- [Problem statement] Once the line with "[listitem] (212, 1198)" is found in the entries below, repeat it and each following line exactly, up to and including the line with "Contes, Fables & Merveilles (126, 1403)". Add no other lines.

== Recorded information ==

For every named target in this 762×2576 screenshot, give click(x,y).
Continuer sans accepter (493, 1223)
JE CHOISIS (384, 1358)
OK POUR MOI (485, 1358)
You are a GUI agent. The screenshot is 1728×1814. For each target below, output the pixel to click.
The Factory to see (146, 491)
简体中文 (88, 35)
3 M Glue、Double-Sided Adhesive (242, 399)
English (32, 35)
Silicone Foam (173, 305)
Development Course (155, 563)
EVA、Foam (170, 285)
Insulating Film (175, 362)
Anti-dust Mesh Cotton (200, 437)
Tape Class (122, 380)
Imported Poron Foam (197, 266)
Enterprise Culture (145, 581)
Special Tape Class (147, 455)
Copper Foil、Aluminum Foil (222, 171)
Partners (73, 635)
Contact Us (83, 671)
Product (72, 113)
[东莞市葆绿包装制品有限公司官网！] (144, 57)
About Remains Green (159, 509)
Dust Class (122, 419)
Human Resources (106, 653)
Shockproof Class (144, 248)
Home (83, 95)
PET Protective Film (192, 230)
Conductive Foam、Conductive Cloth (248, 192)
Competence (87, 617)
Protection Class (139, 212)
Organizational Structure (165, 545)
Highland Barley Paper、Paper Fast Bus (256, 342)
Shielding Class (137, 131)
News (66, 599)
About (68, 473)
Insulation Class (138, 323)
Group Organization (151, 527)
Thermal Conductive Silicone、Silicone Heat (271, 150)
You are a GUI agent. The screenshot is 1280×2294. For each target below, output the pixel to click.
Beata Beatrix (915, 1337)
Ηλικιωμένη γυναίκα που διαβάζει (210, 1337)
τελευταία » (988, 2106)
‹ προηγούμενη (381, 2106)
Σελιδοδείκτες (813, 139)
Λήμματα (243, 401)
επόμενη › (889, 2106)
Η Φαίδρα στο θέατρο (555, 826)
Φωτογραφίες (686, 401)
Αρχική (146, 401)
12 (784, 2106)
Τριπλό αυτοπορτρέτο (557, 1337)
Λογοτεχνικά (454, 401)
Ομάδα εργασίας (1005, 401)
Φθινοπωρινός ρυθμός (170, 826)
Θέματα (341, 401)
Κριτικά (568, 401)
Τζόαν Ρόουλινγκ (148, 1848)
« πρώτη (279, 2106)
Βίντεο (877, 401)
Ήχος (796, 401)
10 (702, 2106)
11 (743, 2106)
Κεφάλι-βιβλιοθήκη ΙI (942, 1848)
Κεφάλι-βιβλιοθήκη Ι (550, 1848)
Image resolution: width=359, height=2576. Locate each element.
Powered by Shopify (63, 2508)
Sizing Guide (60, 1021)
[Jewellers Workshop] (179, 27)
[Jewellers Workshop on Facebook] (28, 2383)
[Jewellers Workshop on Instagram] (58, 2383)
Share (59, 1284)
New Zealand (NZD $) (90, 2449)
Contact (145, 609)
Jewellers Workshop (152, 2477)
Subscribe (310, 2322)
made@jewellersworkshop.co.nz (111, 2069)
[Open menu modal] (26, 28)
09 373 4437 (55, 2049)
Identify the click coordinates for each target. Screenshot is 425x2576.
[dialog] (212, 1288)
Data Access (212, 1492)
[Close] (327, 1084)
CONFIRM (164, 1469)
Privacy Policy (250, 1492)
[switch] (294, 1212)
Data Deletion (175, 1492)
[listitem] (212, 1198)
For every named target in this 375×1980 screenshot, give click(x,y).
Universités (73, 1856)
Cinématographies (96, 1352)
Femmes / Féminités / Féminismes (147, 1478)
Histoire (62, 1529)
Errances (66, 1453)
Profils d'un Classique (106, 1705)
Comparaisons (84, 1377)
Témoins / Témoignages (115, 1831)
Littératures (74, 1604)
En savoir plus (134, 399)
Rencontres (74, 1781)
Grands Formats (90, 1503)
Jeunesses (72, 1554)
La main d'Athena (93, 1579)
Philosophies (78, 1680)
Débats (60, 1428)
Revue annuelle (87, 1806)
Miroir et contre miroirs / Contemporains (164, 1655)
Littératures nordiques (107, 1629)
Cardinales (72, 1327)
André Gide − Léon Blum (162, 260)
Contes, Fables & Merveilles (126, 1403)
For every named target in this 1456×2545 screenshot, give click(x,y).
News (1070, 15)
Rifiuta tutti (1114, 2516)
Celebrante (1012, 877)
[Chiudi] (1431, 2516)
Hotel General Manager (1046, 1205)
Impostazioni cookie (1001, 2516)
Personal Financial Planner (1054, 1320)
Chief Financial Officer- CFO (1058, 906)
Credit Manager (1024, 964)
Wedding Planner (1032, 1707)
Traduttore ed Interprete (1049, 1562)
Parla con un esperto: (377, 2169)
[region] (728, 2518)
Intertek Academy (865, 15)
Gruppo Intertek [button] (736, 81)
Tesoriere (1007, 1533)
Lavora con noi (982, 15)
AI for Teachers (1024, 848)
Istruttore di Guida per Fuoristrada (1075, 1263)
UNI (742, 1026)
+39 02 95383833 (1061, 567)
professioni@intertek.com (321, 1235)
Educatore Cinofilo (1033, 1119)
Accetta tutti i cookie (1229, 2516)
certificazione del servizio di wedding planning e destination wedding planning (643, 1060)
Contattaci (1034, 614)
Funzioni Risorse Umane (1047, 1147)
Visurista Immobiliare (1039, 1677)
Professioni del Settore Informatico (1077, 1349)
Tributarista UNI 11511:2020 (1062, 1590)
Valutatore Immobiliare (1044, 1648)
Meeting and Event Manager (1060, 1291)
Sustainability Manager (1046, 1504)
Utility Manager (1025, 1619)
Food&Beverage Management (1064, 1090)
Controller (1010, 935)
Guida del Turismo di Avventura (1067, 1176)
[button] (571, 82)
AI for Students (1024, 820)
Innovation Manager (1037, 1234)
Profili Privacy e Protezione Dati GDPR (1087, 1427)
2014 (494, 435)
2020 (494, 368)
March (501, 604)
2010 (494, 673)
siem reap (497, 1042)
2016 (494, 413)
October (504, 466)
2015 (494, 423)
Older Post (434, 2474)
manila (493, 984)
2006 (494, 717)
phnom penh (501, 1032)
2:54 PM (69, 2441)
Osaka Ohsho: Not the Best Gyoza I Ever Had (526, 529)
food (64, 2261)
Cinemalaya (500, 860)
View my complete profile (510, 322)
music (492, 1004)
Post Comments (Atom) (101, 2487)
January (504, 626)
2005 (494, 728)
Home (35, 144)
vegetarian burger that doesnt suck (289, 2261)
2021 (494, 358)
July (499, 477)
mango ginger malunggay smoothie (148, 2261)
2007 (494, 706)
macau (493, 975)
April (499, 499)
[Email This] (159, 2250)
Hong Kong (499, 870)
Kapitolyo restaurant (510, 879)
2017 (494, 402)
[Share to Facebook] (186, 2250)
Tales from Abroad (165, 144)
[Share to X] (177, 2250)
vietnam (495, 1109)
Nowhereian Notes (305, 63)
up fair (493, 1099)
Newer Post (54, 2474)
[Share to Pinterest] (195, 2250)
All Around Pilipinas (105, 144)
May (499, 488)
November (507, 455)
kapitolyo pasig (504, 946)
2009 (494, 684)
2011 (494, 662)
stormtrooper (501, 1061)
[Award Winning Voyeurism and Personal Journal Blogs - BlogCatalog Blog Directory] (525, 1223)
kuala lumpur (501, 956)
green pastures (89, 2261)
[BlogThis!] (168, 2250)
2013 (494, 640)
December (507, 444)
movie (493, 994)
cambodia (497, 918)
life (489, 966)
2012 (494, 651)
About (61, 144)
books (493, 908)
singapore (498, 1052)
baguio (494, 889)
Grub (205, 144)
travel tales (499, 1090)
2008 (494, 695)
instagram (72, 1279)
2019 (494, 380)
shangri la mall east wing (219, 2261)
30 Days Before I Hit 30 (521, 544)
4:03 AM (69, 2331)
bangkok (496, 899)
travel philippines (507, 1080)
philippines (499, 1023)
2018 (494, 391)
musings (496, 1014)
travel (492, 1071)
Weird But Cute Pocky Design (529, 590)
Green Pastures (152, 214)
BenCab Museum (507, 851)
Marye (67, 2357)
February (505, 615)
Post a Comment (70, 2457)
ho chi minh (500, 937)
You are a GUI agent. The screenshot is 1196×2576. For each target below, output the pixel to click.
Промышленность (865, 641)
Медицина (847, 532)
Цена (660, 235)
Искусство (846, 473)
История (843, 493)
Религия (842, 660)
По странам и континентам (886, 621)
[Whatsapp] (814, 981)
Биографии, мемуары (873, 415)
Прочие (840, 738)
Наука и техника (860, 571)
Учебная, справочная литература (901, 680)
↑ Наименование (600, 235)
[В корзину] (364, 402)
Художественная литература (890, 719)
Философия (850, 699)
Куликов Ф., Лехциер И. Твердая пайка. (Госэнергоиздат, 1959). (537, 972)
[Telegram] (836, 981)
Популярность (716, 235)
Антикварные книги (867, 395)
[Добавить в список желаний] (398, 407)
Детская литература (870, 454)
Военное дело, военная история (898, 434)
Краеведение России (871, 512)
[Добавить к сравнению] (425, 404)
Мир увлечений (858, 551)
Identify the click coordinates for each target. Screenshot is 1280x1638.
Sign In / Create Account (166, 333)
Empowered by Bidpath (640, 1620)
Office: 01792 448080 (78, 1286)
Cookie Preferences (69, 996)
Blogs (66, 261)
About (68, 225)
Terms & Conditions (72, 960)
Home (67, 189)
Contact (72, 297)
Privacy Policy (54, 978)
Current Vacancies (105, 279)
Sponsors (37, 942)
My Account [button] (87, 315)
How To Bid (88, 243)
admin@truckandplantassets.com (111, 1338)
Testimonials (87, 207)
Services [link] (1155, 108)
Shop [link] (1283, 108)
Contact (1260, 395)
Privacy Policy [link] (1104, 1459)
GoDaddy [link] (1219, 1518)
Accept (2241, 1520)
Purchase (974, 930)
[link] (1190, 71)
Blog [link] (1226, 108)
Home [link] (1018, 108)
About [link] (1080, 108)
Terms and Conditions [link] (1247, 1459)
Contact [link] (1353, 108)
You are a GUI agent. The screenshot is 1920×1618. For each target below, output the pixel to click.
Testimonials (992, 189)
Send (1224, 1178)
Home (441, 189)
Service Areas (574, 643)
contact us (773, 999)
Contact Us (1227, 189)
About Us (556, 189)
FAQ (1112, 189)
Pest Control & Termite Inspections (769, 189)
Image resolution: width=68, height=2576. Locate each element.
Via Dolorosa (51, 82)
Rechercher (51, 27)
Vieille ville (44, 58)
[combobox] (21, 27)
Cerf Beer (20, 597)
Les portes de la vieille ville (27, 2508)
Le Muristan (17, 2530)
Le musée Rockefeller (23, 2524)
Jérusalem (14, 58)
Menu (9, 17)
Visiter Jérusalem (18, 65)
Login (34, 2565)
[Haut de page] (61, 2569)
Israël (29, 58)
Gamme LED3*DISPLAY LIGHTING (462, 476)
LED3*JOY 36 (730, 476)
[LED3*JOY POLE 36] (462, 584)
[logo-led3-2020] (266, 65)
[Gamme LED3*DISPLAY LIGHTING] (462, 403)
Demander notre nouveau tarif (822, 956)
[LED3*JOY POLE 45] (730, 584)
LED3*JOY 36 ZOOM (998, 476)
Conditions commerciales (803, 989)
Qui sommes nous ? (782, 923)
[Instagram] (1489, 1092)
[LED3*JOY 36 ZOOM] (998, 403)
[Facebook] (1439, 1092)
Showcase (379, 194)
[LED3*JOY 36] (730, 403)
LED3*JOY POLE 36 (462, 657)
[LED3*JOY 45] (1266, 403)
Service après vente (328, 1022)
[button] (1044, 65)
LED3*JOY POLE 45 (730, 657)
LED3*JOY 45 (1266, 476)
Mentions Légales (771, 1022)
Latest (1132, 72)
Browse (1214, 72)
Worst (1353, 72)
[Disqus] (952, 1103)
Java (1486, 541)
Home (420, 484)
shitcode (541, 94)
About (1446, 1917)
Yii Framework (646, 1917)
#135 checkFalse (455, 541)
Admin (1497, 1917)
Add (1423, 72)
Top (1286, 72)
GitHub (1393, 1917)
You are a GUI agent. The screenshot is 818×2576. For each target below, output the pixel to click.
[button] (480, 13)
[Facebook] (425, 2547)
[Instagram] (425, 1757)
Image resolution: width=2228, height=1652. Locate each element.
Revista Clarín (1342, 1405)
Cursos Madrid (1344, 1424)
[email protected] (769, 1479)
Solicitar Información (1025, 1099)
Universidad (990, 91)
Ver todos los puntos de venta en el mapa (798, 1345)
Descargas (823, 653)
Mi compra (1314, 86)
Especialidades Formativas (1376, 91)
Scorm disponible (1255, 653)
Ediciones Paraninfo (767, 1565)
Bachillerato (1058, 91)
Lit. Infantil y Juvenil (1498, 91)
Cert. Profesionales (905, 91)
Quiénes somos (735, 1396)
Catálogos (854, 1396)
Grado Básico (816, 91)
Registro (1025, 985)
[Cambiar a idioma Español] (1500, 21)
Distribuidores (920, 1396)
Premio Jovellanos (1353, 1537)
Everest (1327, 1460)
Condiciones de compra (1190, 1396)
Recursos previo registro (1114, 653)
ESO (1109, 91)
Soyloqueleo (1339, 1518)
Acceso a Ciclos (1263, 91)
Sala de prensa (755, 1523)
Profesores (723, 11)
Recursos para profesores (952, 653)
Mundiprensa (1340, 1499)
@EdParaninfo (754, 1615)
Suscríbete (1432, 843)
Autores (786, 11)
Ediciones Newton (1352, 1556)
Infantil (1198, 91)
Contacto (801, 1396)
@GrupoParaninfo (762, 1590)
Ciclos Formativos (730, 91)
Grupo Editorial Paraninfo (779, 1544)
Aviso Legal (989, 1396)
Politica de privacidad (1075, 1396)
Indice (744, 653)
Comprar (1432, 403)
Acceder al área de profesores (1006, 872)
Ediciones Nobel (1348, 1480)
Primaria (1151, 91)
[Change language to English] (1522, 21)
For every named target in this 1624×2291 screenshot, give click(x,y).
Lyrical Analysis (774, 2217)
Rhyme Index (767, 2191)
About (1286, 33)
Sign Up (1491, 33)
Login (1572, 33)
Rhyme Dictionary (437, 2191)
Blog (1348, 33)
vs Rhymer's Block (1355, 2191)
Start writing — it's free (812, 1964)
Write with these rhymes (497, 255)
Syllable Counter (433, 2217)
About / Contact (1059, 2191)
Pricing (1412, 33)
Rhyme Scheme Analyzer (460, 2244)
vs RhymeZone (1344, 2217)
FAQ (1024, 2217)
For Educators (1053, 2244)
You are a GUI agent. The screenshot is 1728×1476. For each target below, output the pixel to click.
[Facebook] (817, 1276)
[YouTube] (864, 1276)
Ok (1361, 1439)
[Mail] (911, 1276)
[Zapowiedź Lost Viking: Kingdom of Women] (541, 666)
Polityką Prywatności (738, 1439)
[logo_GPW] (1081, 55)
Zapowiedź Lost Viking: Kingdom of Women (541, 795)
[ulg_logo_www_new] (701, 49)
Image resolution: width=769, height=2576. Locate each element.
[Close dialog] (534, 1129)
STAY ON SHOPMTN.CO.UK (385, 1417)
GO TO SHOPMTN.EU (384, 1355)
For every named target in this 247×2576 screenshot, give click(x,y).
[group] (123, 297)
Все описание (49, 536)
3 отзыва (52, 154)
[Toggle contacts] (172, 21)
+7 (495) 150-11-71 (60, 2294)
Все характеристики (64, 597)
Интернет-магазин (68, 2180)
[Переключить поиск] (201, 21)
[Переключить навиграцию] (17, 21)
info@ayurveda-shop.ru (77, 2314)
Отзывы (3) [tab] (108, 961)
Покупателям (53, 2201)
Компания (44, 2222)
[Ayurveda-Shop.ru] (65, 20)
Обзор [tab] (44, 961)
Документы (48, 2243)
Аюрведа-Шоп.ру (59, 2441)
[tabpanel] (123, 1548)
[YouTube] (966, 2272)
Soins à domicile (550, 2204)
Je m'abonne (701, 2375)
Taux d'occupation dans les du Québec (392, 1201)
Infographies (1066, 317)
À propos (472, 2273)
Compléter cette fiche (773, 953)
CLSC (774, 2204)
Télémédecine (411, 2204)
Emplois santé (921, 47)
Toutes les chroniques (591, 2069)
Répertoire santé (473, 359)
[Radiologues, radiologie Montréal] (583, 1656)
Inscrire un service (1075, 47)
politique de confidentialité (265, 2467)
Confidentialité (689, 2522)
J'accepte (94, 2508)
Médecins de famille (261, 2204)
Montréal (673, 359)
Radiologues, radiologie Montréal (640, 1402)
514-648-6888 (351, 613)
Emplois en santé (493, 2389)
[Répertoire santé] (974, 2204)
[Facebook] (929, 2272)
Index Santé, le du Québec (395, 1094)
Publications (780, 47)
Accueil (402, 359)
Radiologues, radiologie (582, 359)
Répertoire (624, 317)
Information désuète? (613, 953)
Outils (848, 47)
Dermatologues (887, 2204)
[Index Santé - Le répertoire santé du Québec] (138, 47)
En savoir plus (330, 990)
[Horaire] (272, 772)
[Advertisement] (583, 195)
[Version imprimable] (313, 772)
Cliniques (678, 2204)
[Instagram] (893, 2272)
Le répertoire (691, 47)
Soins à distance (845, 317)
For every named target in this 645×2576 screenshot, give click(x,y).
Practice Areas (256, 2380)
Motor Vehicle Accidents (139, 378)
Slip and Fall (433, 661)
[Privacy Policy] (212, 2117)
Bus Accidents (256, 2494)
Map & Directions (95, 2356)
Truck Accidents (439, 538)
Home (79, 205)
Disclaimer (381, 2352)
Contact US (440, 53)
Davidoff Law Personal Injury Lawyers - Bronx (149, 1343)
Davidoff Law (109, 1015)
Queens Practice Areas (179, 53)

===

- [Task output]
[listitem] (212, 1198)
For every named target in this 375×1980 screenshot, give click(x,y).
Universités (73, 1856)
Cinématographies (96, 1352)
Femmes / Féminités / Féminismes (147, 1478)
Histoire (62, 1529)
Errances (66, 1453)
Profils d'un Classique (106, 1705)
Comparaisons (84, 1377)
Témoins / Témoignages (115, 1831)
Littératures (74, 1604)
En savoir plus (134, 399)
Rencontres (74, 1781)
Grands Formats (90, 1503)
Jeunesses (72, 1554)
La main d'Athena (93, 1579)
Philosophies (78, 1680)
Débats (60, 1428)
Revue annuelle (87, 1806)
Miroir et contre miroirs / Contemporains (164, 1655)
Littératures nordiques (107, 1629)
Cardinales (72, 1327)
André Gide − Léon Blum (162, 260)
Contes, Fables & Merveilles (126, 1403)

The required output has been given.